• [Written problem]: Swap "input field" for "text box" across all the records, and reproduce the lines with nothing else altered.

** start **

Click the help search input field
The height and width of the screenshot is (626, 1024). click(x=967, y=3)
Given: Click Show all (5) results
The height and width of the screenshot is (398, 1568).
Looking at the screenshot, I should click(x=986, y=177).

** end **

• [Final result]:
Click the help search text box
The height and width of the screenshot is (626, 1024). click(x=967, y=3)
Given: Click Show all (5) results
The height and width of the screenshot is (398, 1568).
Looking at the screenshot, I should click(x=986, y=177).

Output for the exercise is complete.